== Task prompt ==
Lines from the one containing "Task: Check the Remote notifications checkbox" through the end of the material are to be retyped exactly; do not copy pictures.

== Given records ==
====
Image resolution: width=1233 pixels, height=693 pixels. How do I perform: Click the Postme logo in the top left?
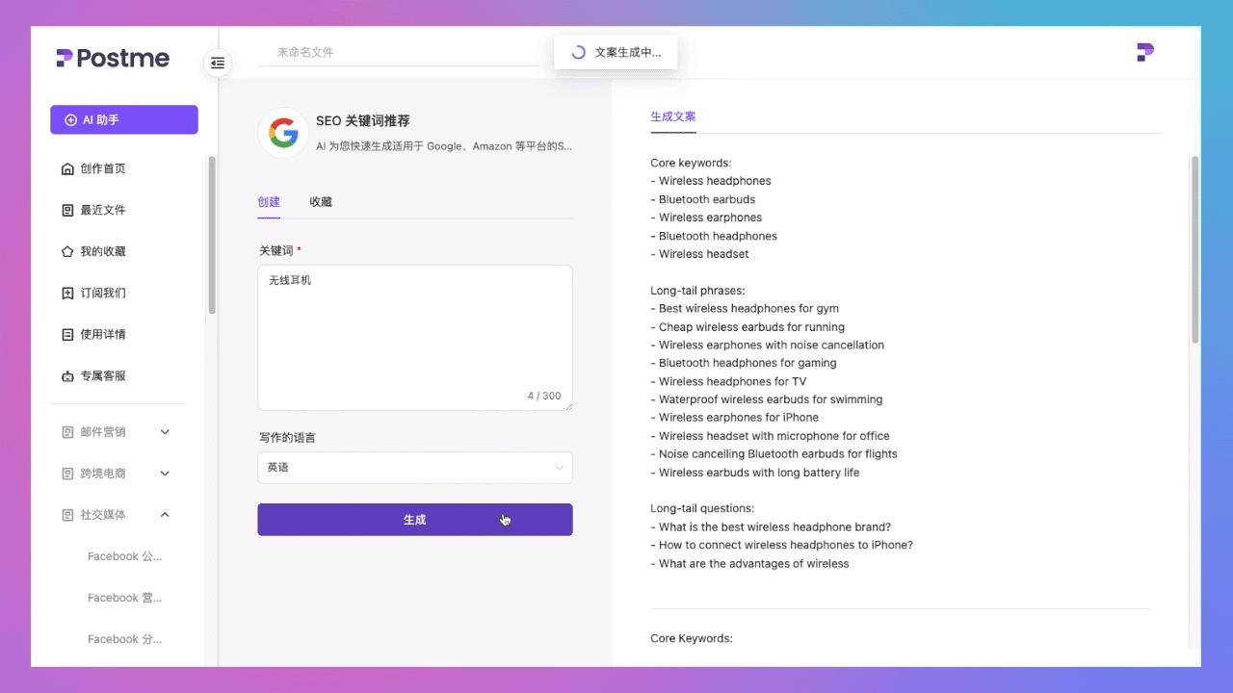pos(112,58)
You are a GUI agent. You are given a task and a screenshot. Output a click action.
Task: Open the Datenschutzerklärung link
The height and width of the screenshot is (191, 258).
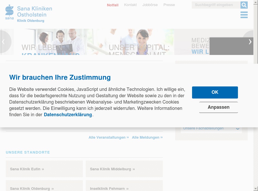68,114
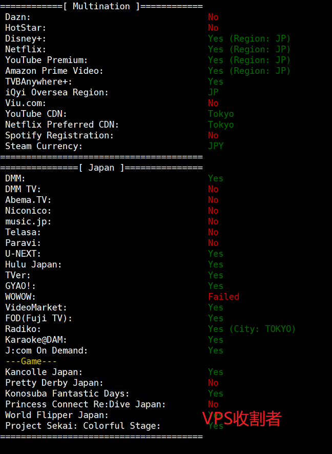Click the red WOWOW Failed status
This screenshot has height=454, width=332.
(223, 297)
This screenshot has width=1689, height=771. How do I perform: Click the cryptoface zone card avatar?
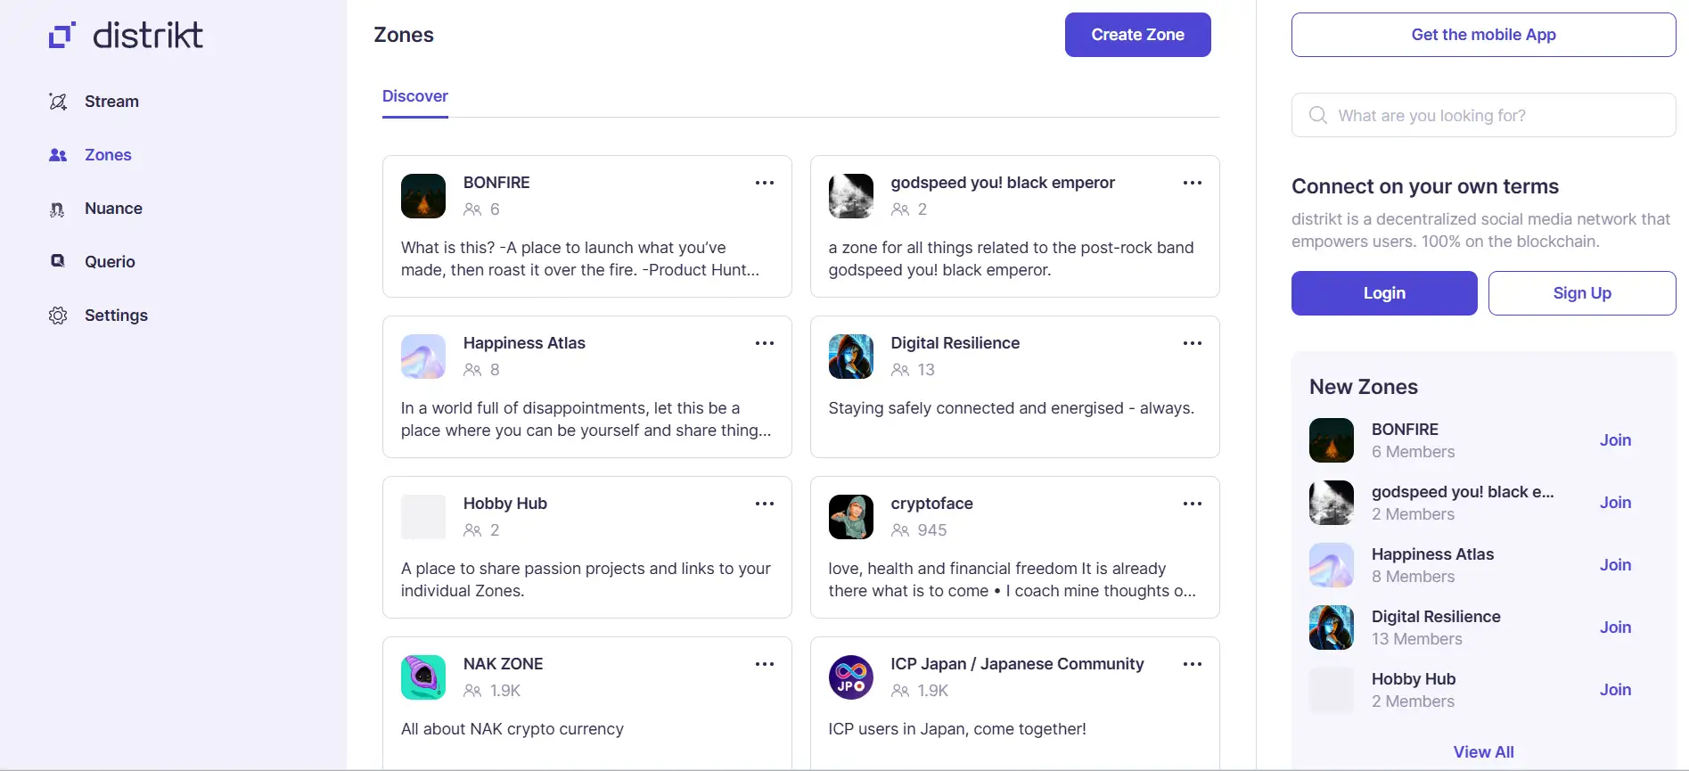pos(850,517)
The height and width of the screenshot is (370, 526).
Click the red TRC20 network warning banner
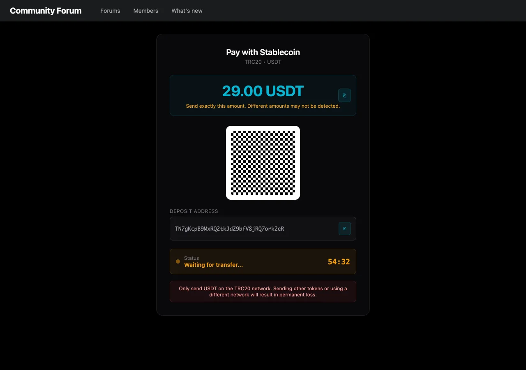[x=263, y=291]
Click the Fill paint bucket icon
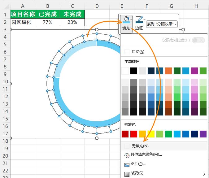 (126, 20)
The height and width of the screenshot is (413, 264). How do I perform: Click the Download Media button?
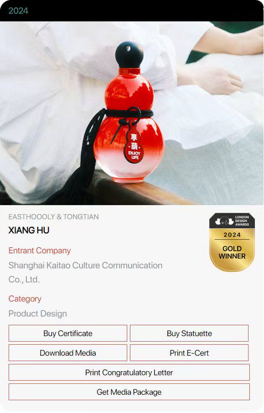click(68, 353)
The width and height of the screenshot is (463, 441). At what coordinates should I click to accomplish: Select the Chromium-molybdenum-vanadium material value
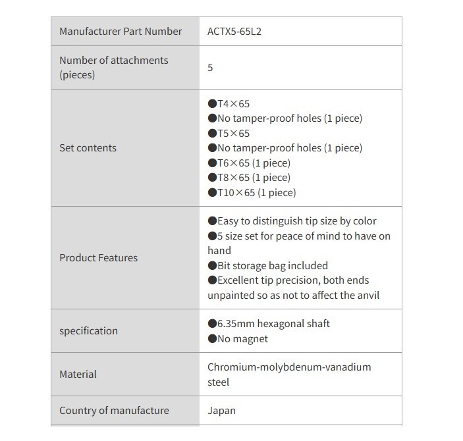coord(289,367)
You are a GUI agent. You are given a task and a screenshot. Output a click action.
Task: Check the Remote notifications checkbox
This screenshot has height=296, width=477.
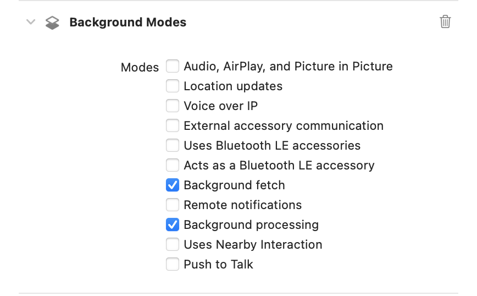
====
== Exercise answer ==
Task: Check the Remote notifications checkbox
This screenshot has height=296, width=477.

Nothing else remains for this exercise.